== Supplied records ==
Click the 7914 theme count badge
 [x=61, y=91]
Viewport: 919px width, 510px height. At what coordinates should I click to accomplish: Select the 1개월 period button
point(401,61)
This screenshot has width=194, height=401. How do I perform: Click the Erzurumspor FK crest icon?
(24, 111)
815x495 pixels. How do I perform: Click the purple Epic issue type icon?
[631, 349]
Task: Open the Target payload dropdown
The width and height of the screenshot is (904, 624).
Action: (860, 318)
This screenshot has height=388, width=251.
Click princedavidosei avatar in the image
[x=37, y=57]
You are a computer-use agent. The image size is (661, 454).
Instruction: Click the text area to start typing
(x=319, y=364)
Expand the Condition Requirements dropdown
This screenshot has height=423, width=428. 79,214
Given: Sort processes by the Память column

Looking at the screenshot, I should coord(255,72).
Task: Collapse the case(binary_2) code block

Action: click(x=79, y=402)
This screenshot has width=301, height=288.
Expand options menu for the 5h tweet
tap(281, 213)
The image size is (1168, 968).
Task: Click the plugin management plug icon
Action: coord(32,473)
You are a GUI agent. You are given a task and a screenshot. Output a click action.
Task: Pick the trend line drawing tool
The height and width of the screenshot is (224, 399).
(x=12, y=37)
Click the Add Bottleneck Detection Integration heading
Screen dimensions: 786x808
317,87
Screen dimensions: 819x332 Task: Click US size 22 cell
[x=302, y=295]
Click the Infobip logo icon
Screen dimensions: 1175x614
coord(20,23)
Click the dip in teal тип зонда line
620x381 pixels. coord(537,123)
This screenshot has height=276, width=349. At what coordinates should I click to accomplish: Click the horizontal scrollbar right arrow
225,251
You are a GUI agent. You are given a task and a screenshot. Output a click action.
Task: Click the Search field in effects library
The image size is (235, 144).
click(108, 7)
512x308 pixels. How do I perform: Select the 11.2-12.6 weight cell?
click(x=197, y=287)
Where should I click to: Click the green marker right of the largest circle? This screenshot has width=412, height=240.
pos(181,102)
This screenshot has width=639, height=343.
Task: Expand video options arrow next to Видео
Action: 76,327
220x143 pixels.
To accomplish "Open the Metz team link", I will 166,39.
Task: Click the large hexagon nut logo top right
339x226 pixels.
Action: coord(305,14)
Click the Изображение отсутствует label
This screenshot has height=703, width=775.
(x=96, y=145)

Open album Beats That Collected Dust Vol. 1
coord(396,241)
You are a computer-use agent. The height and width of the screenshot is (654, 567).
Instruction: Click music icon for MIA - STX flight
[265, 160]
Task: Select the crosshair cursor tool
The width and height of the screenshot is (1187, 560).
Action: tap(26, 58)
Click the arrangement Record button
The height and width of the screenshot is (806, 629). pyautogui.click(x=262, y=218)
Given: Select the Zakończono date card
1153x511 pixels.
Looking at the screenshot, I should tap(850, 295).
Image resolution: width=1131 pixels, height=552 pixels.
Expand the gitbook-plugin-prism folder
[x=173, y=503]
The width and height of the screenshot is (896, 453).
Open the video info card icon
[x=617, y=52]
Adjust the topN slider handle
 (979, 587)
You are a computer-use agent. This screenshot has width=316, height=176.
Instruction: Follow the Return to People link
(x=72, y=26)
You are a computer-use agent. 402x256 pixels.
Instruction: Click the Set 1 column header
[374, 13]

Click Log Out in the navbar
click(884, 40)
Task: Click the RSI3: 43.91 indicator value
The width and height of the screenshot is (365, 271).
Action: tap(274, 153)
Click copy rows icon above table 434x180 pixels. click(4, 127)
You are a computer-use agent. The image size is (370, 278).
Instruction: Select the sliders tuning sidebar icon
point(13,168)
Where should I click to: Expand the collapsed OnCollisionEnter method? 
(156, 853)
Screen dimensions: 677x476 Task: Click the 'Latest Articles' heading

== Problem to work on ==
Count every line in the listing where the string "computer" occurs. Give the total alone.

== Problem solution ==
5